TIMP‐2: A Novel Biologic Therapy for Triple Negative Breast Cancer

Triple‐negative breast cancer (TNBC) presents the poorest prognosis among the breast cancer subtypes, having no current standardized therapy. Here, we used an orthotopic mouse model that establishes spontaneous lung metastasis from JygMC(A) cells. These primary tumors resemble human TNBC both phenotypically and molecularly. Tissue inhibitor of metalloproteinase‐2 (TIMP‐2) belongs to a small family of low molecular weight proteins identified as endogenous metalloproteinase inhibitors. These proteins modulate growth, migration and invasion of tumor cells and inhibit tumor angiogenesis. The mechanisms involve both metalloproteinase‐dependent (inhibition of protease activity) and ‐independent activities. In our TNBC model, JygMC(A) cells were implanted into both sides of the 4 th inguinal mammary fat pads of athymic nude mice (10 mice per experimental group). Ten days following tumor cell inoculation, a daily intraperitoneal (IP) injection of recombinant TIMP‐2 protein was given at doses ranging from 0.75/100ml to 6.0 mg/100ml. Tumor growth was measured biweekly by caliper measurement for a total of 4 weeks). In our TNBC model, preliminary results showed that recombinant TIMP‐2 protein inhibited tumor growth by 50% at day 34 post tumor cell injection at a dose concentration as low as 1.5 mg/100 ml.
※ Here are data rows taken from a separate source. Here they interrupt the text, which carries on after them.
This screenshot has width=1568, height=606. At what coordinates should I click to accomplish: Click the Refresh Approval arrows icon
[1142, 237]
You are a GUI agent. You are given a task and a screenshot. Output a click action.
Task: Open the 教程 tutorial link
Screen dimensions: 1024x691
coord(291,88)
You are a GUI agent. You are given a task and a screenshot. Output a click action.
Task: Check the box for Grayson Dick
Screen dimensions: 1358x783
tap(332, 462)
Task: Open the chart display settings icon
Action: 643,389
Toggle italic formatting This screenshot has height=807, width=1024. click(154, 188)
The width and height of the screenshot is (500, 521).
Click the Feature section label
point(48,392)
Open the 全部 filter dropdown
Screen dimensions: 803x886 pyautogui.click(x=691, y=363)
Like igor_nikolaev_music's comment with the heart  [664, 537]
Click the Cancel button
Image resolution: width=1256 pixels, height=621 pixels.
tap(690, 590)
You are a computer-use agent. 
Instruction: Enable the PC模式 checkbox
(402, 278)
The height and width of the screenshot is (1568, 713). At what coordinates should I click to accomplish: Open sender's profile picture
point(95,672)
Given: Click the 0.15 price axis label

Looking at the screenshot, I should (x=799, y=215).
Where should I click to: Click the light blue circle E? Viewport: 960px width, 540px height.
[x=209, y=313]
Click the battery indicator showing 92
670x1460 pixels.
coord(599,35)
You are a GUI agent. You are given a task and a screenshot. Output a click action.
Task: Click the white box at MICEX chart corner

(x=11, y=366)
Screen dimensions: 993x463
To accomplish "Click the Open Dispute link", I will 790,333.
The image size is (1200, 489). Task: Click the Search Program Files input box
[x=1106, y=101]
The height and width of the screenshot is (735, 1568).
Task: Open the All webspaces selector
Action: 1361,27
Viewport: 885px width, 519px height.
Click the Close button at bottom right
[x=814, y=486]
Taken together, our data show that recombinant TIMP‐2 contributes to reduction of mammary tumor size in this mouse model revealing a therapeutic potential of a biologic protein able to decrease mammary carcinoma progression. Further studies will examine the MMP‐dependent and MMP‐independent mechanisms responsible for reduced tumor growth in this model system. Moreover, these findings may lead to a more efficient clinical treatment strategy for TNBC. Support or Funding Information This work was funded by the NCI Center for Cancer Research Intramural Research Program Grant # ZIA SC009179‐24.